Friday, November 15, 2013

Boehner: House Won't Negotiate with Senate on Immigration Bill

Washington Times
By David Sherfinski and Stephen Dinan
November 13, 2013

Speaker John A. Boehner said Wednesday that House Republicans will not enter into negotiations with the Senate on a massive immigration bill, effectively killing chances this year for a broad deal that would legalize illegal immigrants and rewrite the legal immigration system.

Mr. Boehner, Ohio Republican, said the House will operate on its own timetable and won't be rushed by President Obama's suggested year-end deadline or the looming 2014 elections -- though he said he does still want to take some action on immigration.

"We've made it clear that we're going to move on a common sense, step-by-step approach in terms of how we deal with immigration," Mr. Boehner, Ohio Republican, told reporters Wednesday. "The idea that we're going to take up a 1,300-page bill that no one had ever read, which is what the Senate did, is not going to happen in the House. And frankly, I'll make clear we have no intention of ever going to conference on the Senate bill."

The announcement, which came after House Republicans held a closed-door meeting, signals the end of chances for action on immigration this year.

With just a few days left on the calendar, Republicans are focused on other issues and have yet to find the kind of agreement within their own ranks that would be needed to bring bills to the floor.

Indeed, Mr. Boehner said he's asked House Judiciary Committee Chairman Robert W. Goodlatte to develop a broad set of principles for addressing immigration. That sounds like a step backward, since Mr. Goodlatte has already overseen passage of several specific immigration bills through his committee.

"Let's understand something. I want us to deal with this issue. But I want to deal with it in a common-sense step-by-step way," Mr. Boehner said.

Immigrant-rights advocates said Republicans were risking their political lives.

"Should they slow-walk it until they get to Congress, Boehner will go down in history as the man that sealed his party's fate with the fastest growing groups of voters in America," said Frank Sharry, executive director of America's Voice, a lobby group.

House Minority Leader Nancy Pelosi sent a tweet telling Mr. Boehner it should be "easy" to take up immigration.

She pointed to the bill she and fellow House Democrats introduced that would take the Senate's legalization program, strip out the specific, tough border security measures and replace them with a call for Homeland Security to come up with a security plan.

Mrs.

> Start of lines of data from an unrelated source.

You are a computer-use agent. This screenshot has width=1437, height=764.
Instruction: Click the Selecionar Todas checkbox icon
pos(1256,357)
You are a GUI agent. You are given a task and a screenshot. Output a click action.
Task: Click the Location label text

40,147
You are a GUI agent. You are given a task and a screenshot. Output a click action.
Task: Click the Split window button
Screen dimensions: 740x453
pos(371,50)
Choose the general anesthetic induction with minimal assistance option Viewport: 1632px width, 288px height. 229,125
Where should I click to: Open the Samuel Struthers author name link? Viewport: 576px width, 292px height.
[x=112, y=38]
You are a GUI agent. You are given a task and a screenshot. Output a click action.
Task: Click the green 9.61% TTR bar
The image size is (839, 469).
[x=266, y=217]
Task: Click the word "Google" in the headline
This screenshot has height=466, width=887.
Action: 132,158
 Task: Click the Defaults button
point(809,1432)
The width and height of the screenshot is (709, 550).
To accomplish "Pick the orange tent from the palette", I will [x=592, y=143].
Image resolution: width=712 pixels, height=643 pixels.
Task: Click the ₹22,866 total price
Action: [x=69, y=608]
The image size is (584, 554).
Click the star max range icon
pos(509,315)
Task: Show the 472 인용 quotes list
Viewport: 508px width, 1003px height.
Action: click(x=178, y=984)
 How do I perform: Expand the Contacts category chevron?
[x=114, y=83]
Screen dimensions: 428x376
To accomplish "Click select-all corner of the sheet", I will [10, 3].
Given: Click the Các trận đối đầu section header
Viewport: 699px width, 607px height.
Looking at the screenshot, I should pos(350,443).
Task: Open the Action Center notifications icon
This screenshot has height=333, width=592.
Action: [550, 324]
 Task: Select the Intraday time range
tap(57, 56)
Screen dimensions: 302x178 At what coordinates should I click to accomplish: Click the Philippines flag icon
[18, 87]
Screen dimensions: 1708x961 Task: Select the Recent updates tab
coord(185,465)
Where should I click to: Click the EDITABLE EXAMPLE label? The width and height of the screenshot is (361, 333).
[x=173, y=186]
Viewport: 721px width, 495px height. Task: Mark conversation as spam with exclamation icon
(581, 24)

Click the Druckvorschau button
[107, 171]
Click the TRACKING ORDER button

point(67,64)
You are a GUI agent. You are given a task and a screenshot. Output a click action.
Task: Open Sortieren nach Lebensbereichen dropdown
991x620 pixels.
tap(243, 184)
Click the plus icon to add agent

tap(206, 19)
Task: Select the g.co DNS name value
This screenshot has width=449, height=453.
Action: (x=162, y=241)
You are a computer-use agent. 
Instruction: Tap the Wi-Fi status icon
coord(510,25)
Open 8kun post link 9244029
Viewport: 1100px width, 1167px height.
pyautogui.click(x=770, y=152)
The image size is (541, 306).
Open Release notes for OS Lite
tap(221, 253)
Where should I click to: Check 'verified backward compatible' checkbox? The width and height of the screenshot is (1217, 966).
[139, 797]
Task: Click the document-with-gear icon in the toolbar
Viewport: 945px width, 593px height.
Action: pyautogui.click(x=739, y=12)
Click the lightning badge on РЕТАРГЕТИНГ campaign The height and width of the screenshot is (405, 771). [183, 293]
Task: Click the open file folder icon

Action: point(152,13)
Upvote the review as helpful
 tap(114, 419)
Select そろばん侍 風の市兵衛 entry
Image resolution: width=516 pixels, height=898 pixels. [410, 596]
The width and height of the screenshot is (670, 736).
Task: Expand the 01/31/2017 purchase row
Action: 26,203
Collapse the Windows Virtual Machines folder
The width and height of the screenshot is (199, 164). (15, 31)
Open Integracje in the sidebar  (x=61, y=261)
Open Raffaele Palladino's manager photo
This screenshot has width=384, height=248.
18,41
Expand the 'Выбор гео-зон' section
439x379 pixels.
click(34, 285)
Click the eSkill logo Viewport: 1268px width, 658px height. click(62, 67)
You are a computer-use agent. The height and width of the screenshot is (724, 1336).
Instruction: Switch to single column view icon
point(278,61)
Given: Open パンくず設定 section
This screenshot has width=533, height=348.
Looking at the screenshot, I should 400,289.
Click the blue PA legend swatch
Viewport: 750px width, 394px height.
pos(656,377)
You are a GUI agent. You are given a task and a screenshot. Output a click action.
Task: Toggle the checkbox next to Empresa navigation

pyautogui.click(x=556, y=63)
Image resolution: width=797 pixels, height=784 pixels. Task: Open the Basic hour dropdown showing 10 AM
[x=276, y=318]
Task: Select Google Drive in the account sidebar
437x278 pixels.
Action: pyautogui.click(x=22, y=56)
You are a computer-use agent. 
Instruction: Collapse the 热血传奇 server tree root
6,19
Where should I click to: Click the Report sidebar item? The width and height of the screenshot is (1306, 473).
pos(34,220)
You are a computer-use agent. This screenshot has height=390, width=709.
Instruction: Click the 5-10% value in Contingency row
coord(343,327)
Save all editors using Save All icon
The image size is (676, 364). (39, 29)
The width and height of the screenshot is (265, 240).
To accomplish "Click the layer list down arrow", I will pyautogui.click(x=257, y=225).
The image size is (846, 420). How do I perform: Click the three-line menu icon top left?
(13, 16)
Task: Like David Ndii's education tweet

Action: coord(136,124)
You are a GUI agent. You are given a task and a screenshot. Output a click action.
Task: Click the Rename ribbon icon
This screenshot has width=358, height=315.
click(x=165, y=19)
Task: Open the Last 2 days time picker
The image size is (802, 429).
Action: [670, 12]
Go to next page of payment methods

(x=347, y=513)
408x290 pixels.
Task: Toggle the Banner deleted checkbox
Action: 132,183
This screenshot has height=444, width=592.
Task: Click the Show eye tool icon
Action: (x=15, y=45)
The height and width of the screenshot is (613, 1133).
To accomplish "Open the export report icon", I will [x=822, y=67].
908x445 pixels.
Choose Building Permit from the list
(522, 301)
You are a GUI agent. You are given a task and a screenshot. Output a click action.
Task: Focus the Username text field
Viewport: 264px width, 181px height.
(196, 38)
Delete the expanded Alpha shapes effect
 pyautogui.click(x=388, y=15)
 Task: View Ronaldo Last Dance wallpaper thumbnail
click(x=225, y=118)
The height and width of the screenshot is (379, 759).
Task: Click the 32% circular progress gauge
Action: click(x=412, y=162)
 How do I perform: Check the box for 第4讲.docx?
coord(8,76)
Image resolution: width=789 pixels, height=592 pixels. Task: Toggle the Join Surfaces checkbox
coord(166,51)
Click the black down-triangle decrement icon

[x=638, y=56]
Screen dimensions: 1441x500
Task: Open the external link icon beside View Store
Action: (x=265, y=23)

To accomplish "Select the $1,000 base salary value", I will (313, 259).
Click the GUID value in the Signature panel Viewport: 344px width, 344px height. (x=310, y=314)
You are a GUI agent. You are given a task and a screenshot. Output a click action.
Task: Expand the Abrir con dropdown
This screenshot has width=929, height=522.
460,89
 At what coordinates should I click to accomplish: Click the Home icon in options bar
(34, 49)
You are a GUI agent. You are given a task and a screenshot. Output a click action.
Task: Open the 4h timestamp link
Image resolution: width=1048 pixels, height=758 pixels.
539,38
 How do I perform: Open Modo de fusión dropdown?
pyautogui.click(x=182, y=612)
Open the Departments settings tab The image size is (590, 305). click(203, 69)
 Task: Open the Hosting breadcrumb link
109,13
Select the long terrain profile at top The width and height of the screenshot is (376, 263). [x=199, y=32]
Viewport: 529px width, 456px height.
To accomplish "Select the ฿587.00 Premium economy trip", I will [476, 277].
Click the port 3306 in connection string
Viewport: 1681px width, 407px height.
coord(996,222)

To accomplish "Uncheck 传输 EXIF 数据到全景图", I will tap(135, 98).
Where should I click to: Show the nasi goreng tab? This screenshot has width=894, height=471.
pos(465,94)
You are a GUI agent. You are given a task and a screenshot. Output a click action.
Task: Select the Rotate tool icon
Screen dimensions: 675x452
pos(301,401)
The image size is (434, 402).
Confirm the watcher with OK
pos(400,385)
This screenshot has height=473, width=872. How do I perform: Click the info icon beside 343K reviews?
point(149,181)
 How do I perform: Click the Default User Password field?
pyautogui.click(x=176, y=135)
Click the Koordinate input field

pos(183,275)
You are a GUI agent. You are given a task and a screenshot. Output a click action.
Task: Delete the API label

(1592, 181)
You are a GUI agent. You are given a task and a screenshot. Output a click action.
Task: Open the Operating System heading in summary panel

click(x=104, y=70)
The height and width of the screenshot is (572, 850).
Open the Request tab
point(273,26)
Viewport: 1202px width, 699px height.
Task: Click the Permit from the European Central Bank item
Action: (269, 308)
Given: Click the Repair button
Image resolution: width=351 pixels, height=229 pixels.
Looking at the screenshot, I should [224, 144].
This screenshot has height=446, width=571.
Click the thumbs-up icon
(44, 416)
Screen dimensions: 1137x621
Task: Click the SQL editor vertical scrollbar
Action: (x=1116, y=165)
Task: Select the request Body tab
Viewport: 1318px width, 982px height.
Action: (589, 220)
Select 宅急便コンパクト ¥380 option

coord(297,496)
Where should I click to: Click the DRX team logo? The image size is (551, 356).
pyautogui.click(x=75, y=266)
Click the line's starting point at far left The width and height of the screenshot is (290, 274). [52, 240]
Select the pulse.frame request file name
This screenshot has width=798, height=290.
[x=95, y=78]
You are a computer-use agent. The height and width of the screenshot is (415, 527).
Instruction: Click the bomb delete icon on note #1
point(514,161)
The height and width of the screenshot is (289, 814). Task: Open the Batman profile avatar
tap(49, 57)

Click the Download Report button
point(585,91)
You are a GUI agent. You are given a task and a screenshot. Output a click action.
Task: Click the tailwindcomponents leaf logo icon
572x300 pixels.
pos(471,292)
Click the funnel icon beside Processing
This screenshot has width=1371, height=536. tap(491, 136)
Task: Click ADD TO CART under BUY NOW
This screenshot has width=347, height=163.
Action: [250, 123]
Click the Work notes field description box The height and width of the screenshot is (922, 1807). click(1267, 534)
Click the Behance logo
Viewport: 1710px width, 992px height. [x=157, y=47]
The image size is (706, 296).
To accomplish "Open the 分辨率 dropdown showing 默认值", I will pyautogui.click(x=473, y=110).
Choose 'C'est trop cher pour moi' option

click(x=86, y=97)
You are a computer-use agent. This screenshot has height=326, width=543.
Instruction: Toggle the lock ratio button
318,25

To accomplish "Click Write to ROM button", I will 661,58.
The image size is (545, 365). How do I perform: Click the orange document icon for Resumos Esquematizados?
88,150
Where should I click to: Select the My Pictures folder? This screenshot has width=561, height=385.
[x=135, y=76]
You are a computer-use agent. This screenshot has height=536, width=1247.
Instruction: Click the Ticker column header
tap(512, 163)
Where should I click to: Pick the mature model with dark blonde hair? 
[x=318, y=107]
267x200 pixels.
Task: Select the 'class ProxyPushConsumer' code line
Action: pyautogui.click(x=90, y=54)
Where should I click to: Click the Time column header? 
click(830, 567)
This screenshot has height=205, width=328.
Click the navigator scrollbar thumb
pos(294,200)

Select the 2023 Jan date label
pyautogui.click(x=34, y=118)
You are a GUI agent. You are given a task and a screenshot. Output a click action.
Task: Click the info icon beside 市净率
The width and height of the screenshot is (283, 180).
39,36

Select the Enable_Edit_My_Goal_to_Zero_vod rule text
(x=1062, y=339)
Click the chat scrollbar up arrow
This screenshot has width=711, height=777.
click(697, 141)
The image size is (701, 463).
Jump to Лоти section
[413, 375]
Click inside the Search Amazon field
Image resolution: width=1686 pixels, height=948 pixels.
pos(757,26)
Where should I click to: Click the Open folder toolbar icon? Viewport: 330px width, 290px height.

Pelosi said she believes there are the votes to pass her bill through the House.

Three Republicans have signed on as co-sponsors, along with about 180 members of the Democratic Caucus who are able to vote on the House floor.

By contrast, House Republicans are working on a series of bills that would include a smaller legalization, stricter interior enforcement and a rewrite of guest-worker programs.